Published in Journal of acquired immune deficiency syndromes (1999) - 01 Jun 2014

Markowitz M, Evering TH, Garmon D, Caskey M, La Mar M, Rodriguez K, Sahi V, Palmer S, Prada N, Mohri H

Link to Pubmed [PMID] – 24457632

J. Acquir. Immune Defic. Syndr. 2014 Jun;66(2):140-7

BACKGROUND: To understand whether combination antiretroviral therapy (cART) has been optimized, we asked whether 3-drug protease inhibitor (PI)-based cART intensified with raltegravir and maraviroc and initiated during early infection would improve outcomes when compared with similarly applied 3-drug PI-based cART.

METHODS: Forty newly HIV-1-infected patients were randomized 1:2 to receive 3-drug (N = 14) or 5-drug (N = 26) therapy. The primary end point was the percent of subjects with undetectable plasma viremia using standard reverse transcriptase-polymerase chain reaction and the single copy assay after 48 weeks. Secondary end points included levels of cell-associated HIV-1 DNA and RNA and levels of infectious virus in resting CD4 T cells at week 96 and quantitative and qualitative immunologic responses.

RESULTS: At 48 weeks, 34 subjects remained on study and are included in the as-treated analysis. Three of 11 (27.3%) in the 3-drug arm and 9 of 21 (42.9%) in the 5-drug arm had plasma HIV-1 RNA levels below detection by both standard reverse transcriptase-polymerase chain reaction and single copy assay (P = 0.46, Fisher exact test).

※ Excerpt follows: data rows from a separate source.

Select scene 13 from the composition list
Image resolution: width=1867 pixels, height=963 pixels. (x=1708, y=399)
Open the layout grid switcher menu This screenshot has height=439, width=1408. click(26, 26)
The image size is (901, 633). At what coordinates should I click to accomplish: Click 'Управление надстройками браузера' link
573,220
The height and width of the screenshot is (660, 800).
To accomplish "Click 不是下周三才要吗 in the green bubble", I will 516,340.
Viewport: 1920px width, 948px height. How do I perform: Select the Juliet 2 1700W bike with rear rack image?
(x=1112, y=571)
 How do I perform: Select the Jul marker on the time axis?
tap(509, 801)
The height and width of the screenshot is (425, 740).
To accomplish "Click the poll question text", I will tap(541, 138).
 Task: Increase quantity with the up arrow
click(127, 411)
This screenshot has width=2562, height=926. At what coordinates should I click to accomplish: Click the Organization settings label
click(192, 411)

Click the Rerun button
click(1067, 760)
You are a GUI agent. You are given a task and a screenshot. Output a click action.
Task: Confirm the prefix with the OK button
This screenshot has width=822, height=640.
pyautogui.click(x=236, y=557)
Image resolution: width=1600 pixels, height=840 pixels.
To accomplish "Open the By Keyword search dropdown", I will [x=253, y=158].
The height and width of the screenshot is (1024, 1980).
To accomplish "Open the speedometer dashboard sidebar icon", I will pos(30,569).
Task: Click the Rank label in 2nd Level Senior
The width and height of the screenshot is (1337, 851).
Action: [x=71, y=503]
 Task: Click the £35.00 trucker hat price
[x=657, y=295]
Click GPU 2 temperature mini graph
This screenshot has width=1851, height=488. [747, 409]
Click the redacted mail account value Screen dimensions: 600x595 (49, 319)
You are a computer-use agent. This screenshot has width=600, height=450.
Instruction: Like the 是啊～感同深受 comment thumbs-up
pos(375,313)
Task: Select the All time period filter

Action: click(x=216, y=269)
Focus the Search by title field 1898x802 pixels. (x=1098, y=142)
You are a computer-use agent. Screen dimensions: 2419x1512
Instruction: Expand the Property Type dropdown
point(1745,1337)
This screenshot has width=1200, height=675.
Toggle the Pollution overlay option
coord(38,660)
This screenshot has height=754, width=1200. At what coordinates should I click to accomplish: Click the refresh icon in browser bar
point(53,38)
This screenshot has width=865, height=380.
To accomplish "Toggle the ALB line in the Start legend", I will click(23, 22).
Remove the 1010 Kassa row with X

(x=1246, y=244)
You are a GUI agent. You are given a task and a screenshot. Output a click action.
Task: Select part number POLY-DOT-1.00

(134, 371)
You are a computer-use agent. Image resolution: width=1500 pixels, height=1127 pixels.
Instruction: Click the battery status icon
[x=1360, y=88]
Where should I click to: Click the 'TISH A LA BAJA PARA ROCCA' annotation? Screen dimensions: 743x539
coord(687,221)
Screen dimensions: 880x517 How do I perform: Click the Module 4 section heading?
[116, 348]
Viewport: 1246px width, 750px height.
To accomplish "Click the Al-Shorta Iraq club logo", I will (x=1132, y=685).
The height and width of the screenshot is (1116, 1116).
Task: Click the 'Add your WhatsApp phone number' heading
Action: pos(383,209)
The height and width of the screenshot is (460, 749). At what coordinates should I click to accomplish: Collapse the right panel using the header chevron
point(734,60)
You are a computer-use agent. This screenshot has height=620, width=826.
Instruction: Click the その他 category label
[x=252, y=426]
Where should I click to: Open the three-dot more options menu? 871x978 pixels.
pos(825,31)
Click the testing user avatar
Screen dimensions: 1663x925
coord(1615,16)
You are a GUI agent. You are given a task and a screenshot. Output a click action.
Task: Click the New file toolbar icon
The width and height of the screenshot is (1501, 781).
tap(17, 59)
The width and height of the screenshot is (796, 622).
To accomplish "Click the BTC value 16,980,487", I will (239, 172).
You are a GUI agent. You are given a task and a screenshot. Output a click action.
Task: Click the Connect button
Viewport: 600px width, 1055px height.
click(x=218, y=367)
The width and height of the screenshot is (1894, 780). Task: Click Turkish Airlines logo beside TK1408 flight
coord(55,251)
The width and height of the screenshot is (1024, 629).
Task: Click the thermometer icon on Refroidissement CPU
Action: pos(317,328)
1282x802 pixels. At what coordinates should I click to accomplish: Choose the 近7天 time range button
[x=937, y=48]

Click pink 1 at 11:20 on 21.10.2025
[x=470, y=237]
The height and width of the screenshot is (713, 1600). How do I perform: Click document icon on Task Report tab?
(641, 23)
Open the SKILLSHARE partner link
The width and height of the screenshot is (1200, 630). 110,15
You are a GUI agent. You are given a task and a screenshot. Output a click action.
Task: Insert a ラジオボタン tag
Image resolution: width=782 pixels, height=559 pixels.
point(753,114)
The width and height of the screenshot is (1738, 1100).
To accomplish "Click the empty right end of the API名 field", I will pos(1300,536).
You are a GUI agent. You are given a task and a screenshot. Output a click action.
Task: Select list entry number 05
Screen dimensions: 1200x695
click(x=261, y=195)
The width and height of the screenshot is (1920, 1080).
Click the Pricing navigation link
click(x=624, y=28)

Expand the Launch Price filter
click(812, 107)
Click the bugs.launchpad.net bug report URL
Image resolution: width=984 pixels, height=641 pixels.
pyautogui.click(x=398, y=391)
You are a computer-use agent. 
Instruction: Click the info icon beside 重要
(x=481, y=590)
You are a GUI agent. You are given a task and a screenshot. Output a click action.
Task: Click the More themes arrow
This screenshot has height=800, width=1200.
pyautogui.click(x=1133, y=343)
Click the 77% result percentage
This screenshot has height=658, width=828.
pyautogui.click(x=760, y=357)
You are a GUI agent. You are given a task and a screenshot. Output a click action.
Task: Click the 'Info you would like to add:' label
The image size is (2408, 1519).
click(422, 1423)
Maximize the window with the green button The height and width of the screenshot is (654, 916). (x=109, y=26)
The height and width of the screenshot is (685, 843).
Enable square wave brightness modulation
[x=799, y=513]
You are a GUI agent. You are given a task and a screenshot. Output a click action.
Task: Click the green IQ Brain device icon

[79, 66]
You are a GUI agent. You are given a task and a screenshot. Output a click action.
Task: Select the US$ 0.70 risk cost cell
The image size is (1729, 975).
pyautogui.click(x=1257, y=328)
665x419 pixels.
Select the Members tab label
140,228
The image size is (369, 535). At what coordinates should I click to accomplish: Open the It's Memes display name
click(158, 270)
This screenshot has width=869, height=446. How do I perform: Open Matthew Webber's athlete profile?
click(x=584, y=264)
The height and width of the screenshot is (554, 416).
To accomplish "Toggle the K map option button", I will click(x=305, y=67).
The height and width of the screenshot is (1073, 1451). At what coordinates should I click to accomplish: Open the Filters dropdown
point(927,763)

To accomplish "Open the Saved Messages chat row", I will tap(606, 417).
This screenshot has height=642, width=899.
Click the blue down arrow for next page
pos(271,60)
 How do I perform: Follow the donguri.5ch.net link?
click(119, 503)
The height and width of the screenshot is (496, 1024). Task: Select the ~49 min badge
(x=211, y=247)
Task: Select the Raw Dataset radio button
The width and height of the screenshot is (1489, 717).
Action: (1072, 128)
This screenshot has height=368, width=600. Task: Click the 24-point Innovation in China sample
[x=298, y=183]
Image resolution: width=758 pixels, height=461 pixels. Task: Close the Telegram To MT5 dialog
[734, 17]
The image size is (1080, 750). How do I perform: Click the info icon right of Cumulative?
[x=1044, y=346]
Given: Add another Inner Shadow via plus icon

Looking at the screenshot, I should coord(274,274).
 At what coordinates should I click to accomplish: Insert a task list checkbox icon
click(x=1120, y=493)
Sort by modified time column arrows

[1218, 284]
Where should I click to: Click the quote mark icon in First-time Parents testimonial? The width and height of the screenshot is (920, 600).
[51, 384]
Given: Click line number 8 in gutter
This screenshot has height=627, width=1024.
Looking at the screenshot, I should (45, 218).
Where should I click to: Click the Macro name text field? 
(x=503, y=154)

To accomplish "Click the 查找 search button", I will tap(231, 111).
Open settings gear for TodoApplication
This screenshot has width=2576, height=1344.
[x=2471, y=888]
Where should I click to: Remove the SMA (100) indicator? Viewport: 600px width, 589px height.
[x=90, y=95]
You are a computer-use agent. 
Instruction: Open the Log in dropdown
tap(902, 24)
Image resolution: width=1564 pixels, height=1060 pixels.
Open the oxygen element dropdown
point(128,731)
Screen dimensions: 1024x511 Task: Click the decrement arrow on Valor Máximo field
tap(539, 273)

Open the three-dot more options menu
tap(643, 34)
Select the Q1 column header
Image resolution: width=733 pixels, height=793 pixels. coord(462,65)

No significant differences in absolute levels of proviral DNA or changes in cell-associated RNA were seen during 96 weeks of therapy. Mean levels of infectious HIV-1 in resting CD4 T cells at week 96 in 7 subjects treated with 3-drugs and 13 with 5-drugs were 0.67 and 0.71 infectious units per million, respectively (P = 0.81). No differences were seen in quantitative or qualitative immunologic determinations including markers of immune activation.

CONCLUSIONS: Intensified 5-drug cART initiated during early infection fails to significantly further impact virologic or immunologic responses beyond those achieved with standard 3-drug PI-based cART.